Given passage:
- - -

Trinx Bikes (also Trinx Bicycles and Trinx) is a Taiwanese brand of bicycles and related products. As of 2015, it has four major headquarters located in Taiwan, Russia, Iran, and the Philippines. Its products are sold in more than 40 countries.

History 
The company was founded in 1992. It is active in research and development, developing its own carbon fiber plant.

First Iranian UCI team 
Trinx Bikes, together with bike company KTM and the Fastos Group, formed the first Iranian Union Cycliste Internationale (UCI) Cycling Team which officially represents the Iranian Republic in international cycling competitions and other certified races. The team is nominally divided between KTM and Trinx, under cycling coach Harry Hendriks. Hendriks coached two-time Belgian Cross Country champion, Mels Fabrice. The team took part in the Asian Championships in early 2016 for direct qualification for the 2016 Summer Olympics.

Sponsored events

"On Rocky Roads" World Cycling Tour 

Trinx sponsors the "On Rocky Roads" is a worldwide cycling tour. On Rocky Roads started in 2005 in Dublin and through the years cycled through Ireland, Singapore, Malaysia and Australia using Trinx A380 Bicycle's.

Philippines 
In 2015, Trinx held one of the largest cycling events in the Philippines, drawing more than 5,000
participants. The event was held with the Government of the Philippines to support the rebuilding of St. James Church, one of the oldest churches in Bulacan, as well as to sponsor a local festival in the country.

- - -

Supplied material:
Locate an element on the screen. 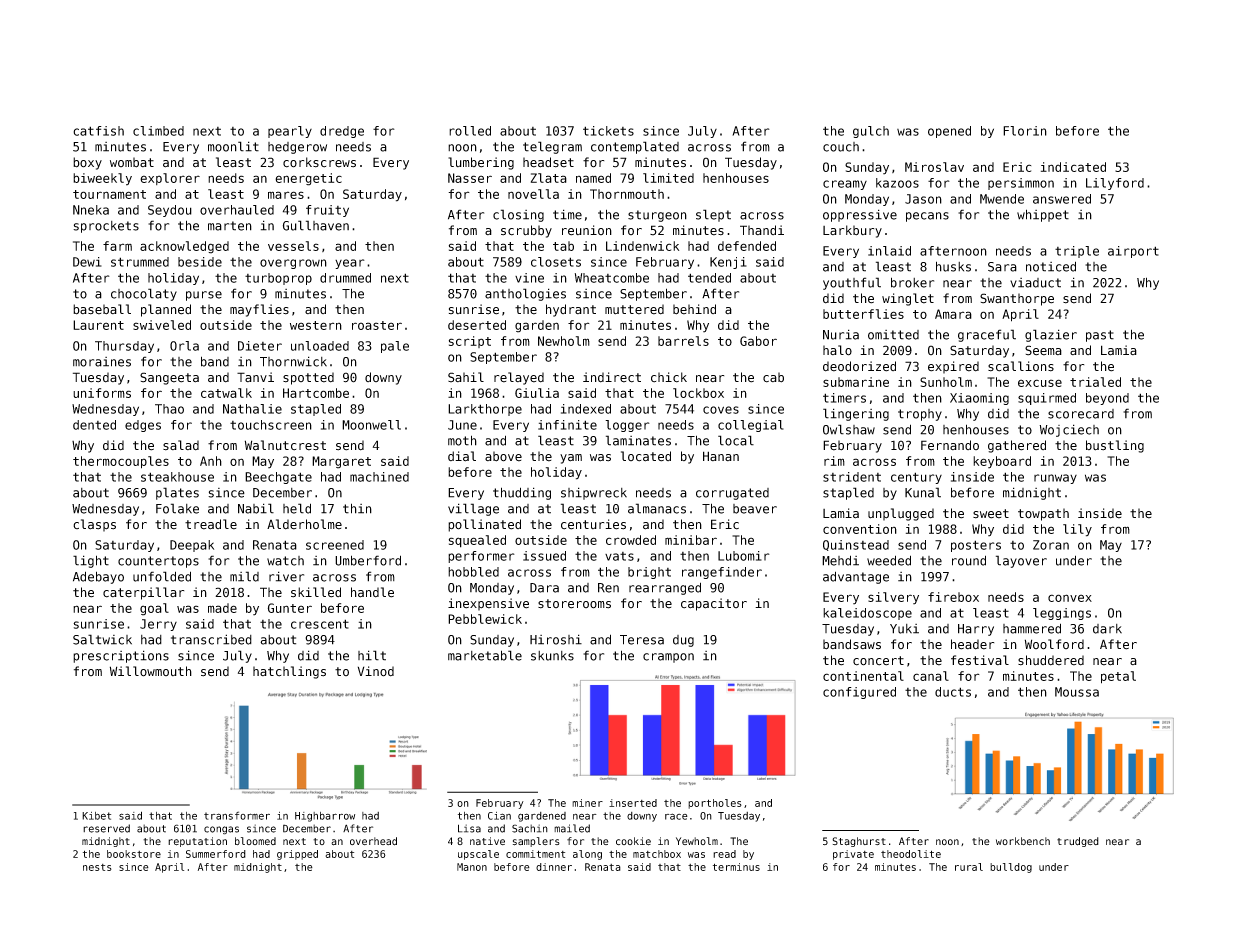 The height and width of the screenshot is (952, 1233). lumbering is located at coordinates (481, 163).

- - -

Work to do:
1. Using the Trinx Bikes article, explain in one to three sentences why the first Iranian UCI team competed in the Asian Championships in early 2016.
2. Write the next part of the Trinx Bikes article, picking up after its final sentence.

Results:
1. The team competed in the Asian Championships in early 2016 to gain direct qualification for the 2016 Summer Olympics.

2.
Endorsements

Philippines 

 2013–present: Bernadette Mae Aguirre, Miss Earth Philippines Eco-Tourism 2013
 2015–present: Jennylyn Mercado, Triathlete, FHM Philippines' Sexiest Woman 2015

Recognition

Trinx Worldwide 

 Excellent Enterprise for Overseas Investments, P.R.C.
 China Quality Certification Centre (CQC)
 Guangdong Famous Trademark
 Top 500 Manufacturing Corporations, P.R.C.
 International Standards Office (ISO) 9001:2008
 International Certification Network (IQNet)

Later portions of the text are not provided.